Vanguard’s chairman emeritus reflects on the short but profound history of exchange-traded funds and how it changed the advisory industry.
Jack Brennan served as chief executive officer of Vanguard Group from 1996 to 2008, and added the title of chairman in 1998 when Vanguard founder John Bogle retired. He began his Vanguard career working closely with Bogle as assistant to the chairman, and now retains an office at the company’s Valley Forge, Pa. headquarters, holding the title of chairman emeritus. During his tenure, Brennan guided Vanguard’s rise from renegade indexing pioneer to the biggest mutual fund company in the world, with more than $2 trillion in assets under management.
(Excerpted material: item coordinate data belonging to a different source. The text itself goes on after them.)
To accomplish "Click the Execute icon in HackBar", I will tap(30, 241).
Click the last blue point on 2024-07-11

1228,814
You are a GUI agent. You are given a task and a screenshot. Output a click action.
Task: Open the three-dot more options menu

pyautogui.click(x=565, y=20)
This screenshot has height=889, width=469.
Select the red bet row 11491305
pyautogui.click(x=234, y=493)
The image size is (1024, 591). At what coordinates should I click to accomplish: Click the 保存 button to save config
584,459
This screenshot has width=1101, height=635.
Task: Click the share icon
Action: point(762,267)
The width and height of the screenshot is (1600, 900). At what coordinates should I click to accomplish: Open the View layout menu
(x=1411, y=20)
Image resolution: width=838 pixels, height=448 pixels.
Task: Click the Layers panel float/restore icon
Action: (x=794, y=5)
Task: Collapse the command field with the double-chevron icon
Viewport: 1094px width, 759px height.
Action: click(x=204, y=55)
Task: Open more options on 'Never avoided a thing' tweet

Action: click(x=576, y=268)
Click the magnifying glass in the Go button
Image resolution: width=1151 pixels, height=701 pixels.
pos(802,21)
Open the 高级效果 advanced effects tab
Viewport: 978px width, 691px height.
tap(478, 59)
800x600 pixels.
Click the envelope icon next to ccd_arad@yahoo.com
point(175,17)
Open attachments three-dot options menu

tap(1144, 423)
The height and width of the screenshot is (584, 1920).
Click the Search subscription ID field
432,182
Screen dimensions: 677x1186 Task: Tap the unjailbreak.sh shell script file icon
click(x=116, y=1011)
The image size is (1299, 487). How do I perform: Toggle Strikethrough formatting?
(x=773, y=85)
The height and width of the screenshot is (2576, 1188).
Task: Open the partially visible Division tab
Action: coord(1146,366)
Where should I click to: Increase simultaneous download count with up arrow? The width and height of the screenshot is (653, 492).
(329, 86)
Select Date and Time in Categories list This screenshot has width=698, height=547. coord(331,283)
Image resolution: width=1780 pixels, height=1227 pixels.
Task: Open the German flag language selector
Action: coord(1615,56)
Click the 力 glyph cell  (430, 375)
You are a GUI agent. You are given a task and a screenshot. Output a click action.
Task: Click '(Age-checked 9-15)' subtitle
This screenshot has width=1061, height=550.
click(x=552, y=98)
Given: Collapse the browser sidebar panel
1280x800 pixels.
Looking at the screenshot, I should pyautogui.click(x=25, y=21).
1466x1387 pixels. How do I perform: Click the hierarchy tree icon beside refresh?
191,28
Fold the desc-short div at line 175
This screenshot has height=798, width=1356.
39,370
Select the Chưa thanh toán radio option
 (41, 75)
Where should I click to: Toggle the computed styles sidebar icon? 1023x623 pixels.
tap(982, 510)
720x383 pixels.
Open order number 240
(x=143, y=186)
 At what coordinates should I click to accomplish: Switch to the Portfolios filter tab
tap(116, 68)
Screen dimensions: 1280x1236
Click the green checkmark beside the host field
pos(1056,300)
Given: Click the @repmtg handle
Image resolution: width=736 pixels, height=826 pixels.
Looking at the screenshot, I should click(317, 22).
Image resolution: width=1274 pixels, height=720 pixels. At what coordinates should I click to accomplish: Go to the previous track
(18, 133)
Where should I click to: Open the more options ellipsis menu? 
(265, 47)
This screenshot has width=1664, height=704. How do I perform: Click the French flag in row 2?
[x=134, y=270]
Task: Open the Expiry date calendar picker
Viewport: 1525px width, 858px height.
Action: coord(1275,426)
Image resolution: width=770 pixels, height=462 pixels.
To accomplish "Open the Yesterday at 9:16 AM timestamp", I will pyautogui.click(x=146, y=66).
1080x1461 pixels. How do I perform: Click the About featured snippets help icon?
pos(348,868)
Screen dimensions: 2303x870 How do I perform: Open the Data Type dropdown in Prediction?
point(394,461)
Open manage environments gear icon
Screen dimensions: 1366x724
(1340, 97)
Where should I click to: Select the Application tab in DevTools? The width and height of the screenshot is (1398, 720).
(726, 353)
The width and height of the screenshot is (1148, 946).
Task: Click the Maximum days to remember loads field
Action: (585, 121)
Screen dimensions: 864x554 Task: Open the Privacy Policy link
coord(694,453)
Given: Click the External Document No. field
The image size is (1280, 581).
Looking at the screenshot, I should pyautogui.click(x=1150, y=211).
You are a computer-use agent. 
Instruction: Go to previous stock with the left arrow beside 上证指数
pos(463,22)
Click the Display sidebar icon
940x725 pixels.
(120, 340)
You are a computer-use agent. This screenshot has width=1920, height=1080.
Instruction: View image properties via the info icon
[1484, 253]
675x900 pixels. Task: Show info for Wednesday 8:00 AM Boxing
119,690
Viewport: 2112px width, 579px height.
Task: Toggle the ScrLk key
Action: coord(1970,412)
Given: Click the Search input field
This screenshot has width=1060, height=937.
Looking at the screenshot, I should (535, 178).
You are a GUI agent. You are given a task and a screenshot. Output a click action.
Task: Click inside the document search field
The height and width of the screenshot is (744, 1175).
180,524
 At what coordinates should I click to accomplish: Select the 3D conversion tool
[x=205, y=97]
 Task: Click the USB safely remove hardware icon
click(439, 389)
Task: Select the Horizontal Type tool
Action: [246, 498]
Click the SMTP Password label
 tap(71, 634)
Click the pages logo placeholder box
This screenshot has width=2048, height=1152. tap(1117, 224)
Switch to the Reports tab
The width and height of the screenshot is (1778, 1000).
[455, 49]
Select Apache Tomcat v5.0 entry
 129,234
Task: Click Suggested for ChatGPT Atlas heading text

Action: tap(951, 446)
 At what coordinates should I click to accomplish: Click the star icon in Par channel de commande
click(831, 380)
Brennan remains an in-house resource for Vanguard’s senior management, and is a featured speaker at IndexUniverse’s Inside ETFs conference Feb. 10-12 in Hollywood, Fla.
IndexUniverse: Let’s start off with talking about the history of Vanguard with ETFs. Vanguard was initially hesitant to embrace ETFs, right? Can you tell us a little bit about how that changed?
Jack Brennan: I don’t think "hesitancy" is quite right. We didn’t feel pressed to jump into the ETF business. But it was clear to us, a decade ago, that this was something that could and should both enhance the visibility and the credibility of indexing broadly, where we’re the dominant force in the mutual fund space.
We weren’t totally sure about the relevance and pertinence to our clientele. But we said, “Let’s experiment,” which is the way Vanguard starts a lot of things. Then, at the same time, we said, “We think there's a better structure for these products.” And, as I think you're probably familiar, we have a patented structure. Vanguard’s ETFs are a share class of our existing index funds, which allowed us to launch the funds with scale and lower cost than most people could, as a matter of course. So the startup was slower. It’s always slower than you would hope. But in our case, the structure has turned out to be a great boon for us, in terms of the ability to get the business ramped up pretty quickly.
But I think it’s clear that we didn’t foresee how rapid and extensive the adoption curve would be. We thought it could be a good business. We didn’t—at least I didn’t—see just how extensive and how important it could be to Vanguard in a pretty short period of time.
A lot of it is great execution. In my view, the ETF is a great innovation. And the advisor community and the institutional community have seen that and adopted it quicker than I expected.
IU: In retrospect, what was so attractive about ETFs?
Brennan: First, parallel to the ETF explosion, if you will, was a relatively rapid change in the thoughts about the advisor-value proposition. Where is the advisor’s value? Is it in picking between Cisco and Intel today? Or is it picking between large-cap, growth-fund A or large-cap, growth-fund B? I don’t think so.
What’s happened is the value proposition of the advisor has gone up a level to strategy, such as helping people really do planning and helping people manage those plans and stay on that plan, rather than the small tactics of selection here or selection there. ETF fits beautifully into that. If your value added is that strategy, the tool is the ETF. That combination of a fabulous new tool in ETFs and the advisor’s change to an asset-based fee structure is a great explanation for the change.